§ Task details:
Pictures are to be left out; every line from the one that holds "Close the Estação Solarimétrica: Solar 41 tab" to the end of the data is to be retyped exactly.

§ Dataset entries:
-*-
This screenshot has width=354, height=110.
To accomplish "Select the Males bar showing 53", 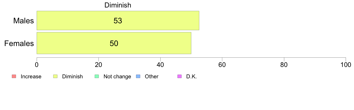I will point(118,20).
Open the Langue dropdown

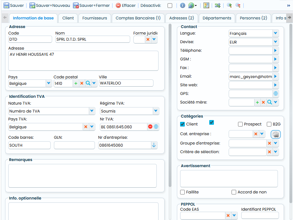(x=275, y=33)
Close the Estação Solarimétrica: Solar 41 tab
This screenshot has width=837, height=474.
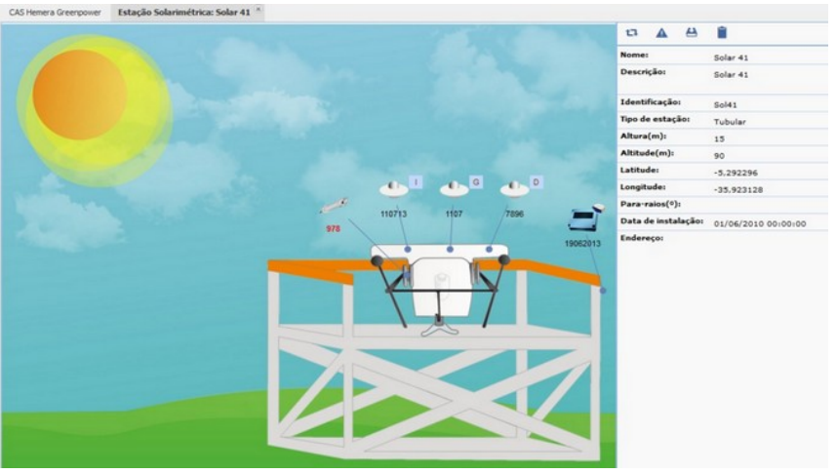(x=258, y=10)
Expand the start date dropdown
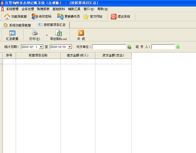Screen dimensions: 196x153 click(41, 47)
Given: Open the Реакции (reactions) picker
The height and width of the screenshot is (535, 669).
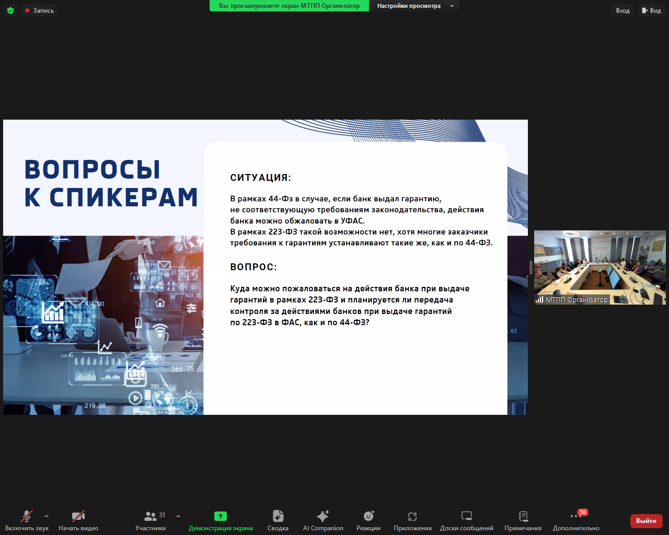Looking at the screenshot, I should click(x=368, y=520).
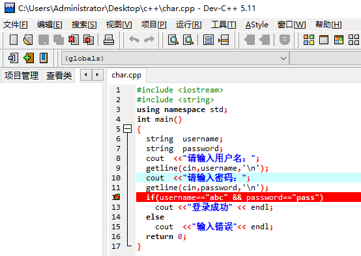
-*-
§ Answer to the exercise:
Close the Estação Solarimétrica: Solar 41 tab
This screenshot has width=837, height=474.
(x=258, y=10)
Expand the start date dropdown
Screen dimensions: 196x153 click(41, 47)
Given: Open the Реакции (reactions) picker
The height and width of the screenshot is (535, 669).
Looking at the screenshot, I should click(x=368, y=520).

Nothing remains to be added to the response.